The Liver-Kidney See-Saw And The Paradox of Longing

I received a deluge of emails after yesterday’s entry asking, “Are you okay?”
Can we start with an easier question? I have, at some point in each day, an incredible array of apparently contradictory thoughts and feelings. I am all over the map.

A paradox is something that seemingly contradicts itself. Two extreme opposites might both be true. There is some magical alchemy in embracing this enigmatic tension of opposites. Something unexpected nearly always arises from the paradoxes I meet each day. My days never have just one theme or emotional texture. My days unfold with the surprising and the unforeseen.

Before my infusion yesterday I saw the oncologist, who is concerned about my pain, fatigue, and elevated liver enzymes. My kidneys calmed down and now my liver is calling. It's like they're on a see-saw, taking turns being up or down. So much for staying home and mastering “being in nothing.” Enough Zen for now! I'm scheduled for more blood tests, a CAT scan and an MRI. I know I spoke out against it, but I’m going to need to make a list. . .

. . . and then I’m listening to music, sitting on a large gym ball, lightly bouncing, making amoeba-shaped circles and figure-8s. I crawl under the covers, dive into puffed-Os and involuting wave motion for a while (Continuum folks know what I mean,) drift into a deep sleep, and have a little dream. It’s actually deeply satisfying and enjoyable. Does it really mater in the moment of bliss under the smooth sheets whether or not I have an opinion or an emotional reaction to my liver enzymes? My days are not just made of test results, pain, fatigue, and biopsies. I have my joyful moments: Steve calls unexpectedly in the middle of the day just to see how I’m doing and say, “hi”, someone calls who wants to deliver dinner, I get a massage, I sleep for almost 2 hours on the acupuncture table, I hang out at the kitchen table with Steve and Ben and Luke telling stories for an hour over breakfast, we watch a movie and laugh, I abysmally lose a game of Settler’s of Catan and bask in the teasing by my fellow "Siedlers," my brother calls and we talk for a long time about something only he and I know about, I sit on the beach and watch the clouds change shape, or someone calls from New York or Vermont or Germany to tell me it’s snowing and they are eating in one of my favorite restaurants and wishing I were there. These are just a few of the things that have delighted me in the past few days.

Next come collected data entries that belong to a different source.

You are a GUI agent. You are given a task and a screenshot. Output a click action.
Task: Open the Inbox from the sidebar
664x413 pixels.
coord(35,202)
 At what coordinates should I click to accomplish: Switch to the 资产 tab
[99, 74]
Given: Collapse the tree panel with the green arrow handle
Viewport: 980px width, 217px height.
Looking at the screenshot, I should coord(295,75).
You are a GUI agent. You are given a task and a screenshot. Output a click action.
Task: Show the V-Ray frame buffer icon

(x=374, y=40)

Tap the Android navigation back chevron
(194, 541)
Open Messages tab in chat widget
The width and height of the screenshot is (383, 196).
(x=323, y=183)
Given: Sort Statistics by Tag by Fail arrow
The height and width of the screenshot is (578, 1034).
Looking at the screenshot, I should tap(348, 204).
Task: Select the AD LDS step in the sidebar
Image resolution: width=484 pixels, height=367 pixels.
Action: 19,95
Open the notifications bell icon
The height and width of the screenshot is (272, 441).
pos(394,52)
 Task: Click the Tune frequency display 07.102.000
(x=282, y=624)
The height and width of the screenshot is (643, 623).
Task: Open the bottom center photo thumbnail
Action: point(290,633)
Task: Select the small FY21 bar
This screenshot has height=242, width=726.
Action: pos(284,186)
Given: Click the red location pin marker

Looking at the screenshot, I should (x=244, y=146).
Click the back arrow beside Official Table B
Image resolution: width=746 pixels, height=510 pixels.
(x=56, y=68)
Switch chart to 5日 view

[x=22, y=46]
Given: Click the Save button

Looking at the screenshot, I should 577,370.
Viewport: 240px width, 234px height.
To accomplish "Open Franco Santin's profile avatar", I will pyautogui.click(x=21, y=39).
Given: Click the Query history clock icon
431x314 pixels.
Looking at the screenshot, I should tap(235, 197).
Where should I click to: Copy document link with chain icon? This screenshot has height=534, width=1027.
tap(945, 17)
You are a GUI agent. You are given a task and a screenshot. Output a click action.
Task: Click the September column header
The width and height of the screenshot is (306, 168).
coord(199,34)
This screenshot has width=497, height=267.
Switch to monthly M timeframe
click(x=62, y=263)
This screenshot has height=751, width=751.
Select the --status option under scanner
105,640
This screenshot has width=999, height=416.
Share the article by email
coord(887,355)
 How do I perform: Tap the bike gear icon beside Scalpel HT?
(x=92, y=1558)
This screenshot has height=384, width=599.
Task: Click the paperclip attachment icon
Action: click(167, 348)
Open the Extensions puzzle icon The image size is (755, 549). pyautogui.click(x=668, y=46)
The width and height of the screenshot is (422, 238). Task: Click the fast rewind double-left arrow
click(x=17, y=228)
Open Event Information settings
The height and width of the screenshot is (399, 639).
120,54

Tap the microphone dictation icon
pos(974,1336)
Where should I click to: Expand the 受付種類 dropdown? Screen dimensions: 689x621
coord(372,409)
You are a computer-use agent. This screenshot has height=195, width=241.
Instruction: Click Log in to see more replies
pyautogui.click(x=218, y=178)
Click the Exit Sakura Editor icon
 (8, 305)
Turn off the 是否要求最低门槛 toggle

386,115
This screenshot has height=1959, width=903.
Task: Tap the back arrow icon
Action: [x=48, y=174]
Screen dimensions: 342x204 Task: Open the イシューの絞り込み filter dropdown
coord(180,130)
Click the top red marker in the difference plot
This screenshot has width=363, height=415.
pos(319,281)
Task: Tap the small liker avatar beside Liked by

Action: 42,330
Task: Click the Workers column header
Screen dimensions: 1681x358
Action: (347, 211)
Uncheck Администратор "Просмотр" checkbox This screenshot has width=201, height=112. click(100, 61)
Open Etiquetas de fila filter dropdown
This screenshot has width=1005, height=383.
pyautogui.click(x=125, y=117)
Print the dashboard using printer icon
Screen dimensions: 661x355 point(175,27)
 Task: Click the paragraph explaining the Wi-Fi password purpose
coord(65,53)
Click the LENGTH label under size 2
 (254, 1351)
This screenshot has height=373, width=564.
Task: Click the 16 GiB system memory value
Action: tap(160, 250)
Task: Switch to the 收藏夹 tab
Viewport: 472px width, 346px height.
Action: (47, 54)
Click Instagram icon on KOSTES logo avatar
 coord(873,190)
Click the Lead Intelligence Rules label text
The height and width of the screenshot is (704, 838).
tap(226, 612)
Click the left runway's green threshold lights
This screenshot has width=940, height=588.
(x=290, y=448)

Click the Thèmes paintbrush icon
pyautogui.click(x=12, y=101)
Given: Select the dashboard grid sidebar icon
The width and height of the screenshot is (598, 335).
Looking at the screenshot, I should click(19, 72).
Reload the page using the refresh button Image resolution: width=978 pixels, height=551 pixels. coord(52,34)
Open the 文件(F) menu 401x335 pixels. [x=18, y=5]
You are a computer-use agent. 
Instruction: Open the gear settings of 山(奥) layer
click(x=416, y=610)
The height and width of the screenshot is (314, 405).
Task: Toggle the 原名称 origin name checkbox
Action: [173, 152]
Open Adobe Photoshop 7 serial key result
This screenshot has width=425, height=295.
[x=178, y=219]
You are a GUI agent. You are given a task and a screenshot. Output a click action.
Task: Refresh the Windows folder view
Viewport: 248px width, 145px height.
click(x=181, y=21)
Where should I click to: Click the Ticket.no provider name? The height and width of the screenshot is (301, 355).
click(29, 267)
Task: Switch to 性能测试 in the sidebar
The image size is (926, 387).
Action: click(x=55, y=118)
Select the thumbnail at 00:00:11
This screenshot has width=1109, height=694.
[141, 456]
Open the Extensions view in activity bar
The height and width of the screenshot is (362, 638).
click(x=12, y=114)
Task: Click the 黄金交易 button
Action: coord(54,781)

In my last blog entry I didn’t mean to give the impression that my life has become so dismal with nothing but misery and fatigue and futile waiting. I have blissful moments of silence and stillness too. I have stretches of time that blossom with authentic reverence for the life force expressing itself through me. I have a great appetite. I enjoy my food, and I frequently dream about eating ice cream again someday.

My earliest memory is of myself inside a chest freezer in the basement of the Philadelphia home where I was born, sitting on a stack of frozen vegetable boxes, eating out of a half-gallon-sized carton of what I then called, “cockie tzip,” chocolate chip ice cream. I was 18-months-old and already passionate about ice cream. I actually could have done without the chocolate chips. I just wanted the plain vanilla ice cream, but chocolate chip was all that was there that day. I pulled up a chair, climbed up, and reached in dangling by my waist, but could not get to it. I strained to grab the edge of the carton, but lost my balance and fell in. The freezer top stayed open, otherwise I might have suffered or died that day. My mother found me within 5 minutes, judging by how much I had eaten. I scooped the stuff up with my chubby little pink fingers and was delighted to indulge in my favorite treat, not traumatized in the least.

Now when I long for ice cream I derail my desire by reciting Rumi’s poem “Love Dogs
     "…This longing you express is the return message.
     The grief you cry out from draws you toward union.
     Your pure sadness that wants help is the secret cup…”

Until I feel like there is wiggle room in my “nutritional chemotherapy” I will abstain. In the absence of the real stuff melting on my tongue, I will fill my secret cup with longing and drink god’s answer. Life force lives in the longing.